- Born: 1942 (age 83–84)
- Education: University of Iowa
- Scientific career
- Fields: Sociology, criminology
- Workplaces: Pennsylvania State University
- Thesis: Respectability and deviance: an observational study of reactions to shoplifting (1972)

= Darrell Steffensmeier =

American criminologist

Darrell John Steffensmeier (born 1942) is an American criminologist and Liberal Arts Research Professor of Sociology and Criminology at Pennsylvania State University.

==Education==
After receiving his bachelor's degrees in philosophy and history from St. Ambrose University, Steffensmeier received his M.A. and Ph.D. in sociology from the University of Iowa in 1970 and 1972, respectively.

==Career==
Steffensmeier joined the faculty of Pennsylvania State University in 1976, and was appointed Liberal Arts Research Professor there in 2015.

==Research==
Broadly speaking, Steffensmeier's research focuses on the relationship between societal categories, such as race, sex, age, and class, and crime. For example, he has published multiple studies examining gender differences in white-collar crime.

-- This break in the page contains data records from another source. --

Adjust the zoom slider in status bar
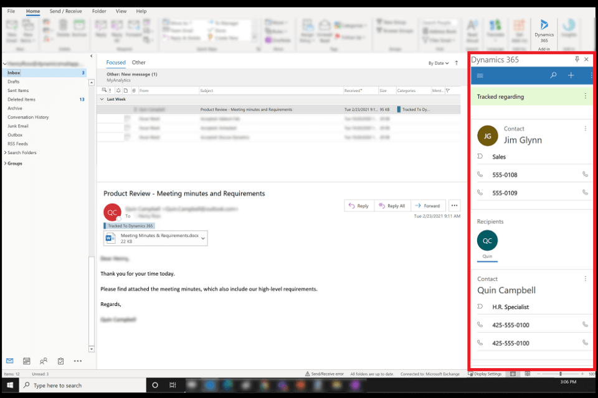This screenshot has height=398, width=598. (x=561, y=374)
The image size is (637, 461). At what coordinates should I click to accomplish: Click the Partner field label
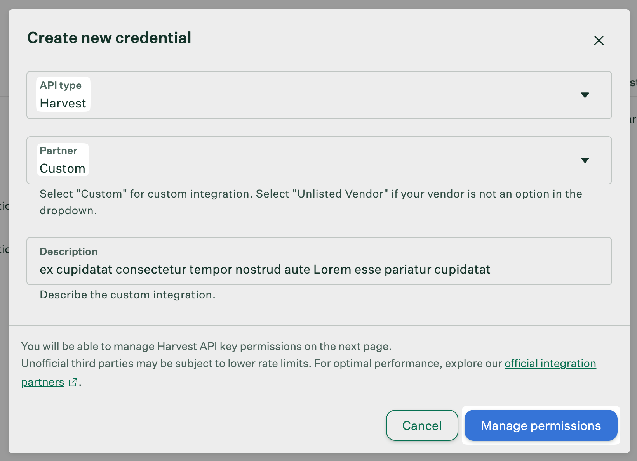pos(59,151)
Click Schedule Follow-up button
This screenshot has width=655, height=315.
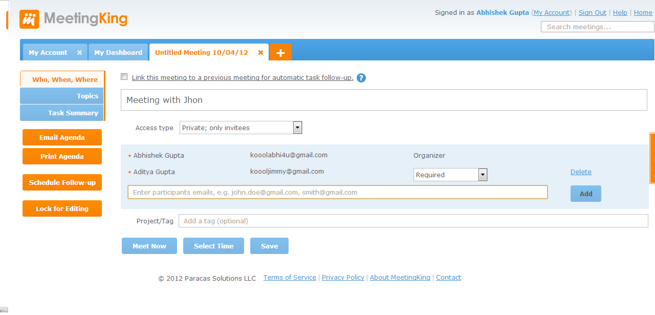tap(62, 182)
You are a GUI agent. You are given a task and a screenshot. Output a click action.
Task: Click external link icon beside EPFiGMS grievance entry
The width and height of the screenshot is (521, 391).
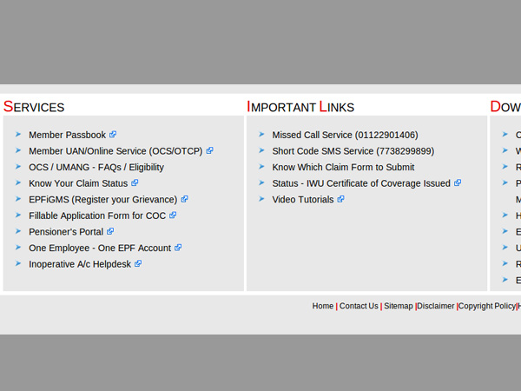tap(184, 199)

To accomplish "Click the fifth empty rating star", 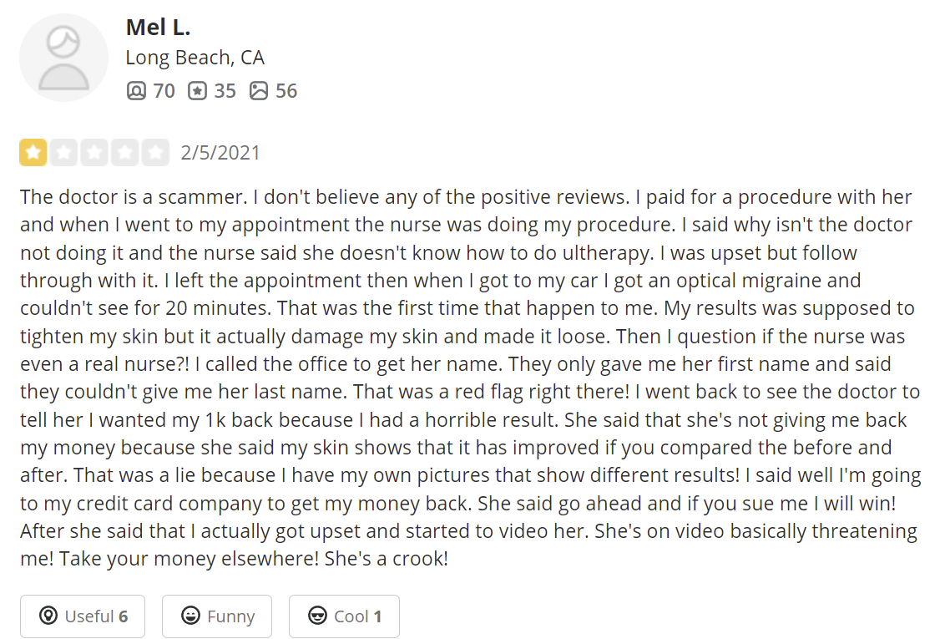I will 155,153.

These studies have shown that women tend to be involved in such crime at much lower rates than men, and that when women are involved in it, their positions tend to be less important and less profitable.

==Honors, awards and positions==
Two of Steffensmeier's books have won scholarship awards (one from the Society for the Study of Social Problems and one from the American Society of Criminology). He is a fellow of the American Society of Criminology and past president of the International Association for the Study of Organized Crime.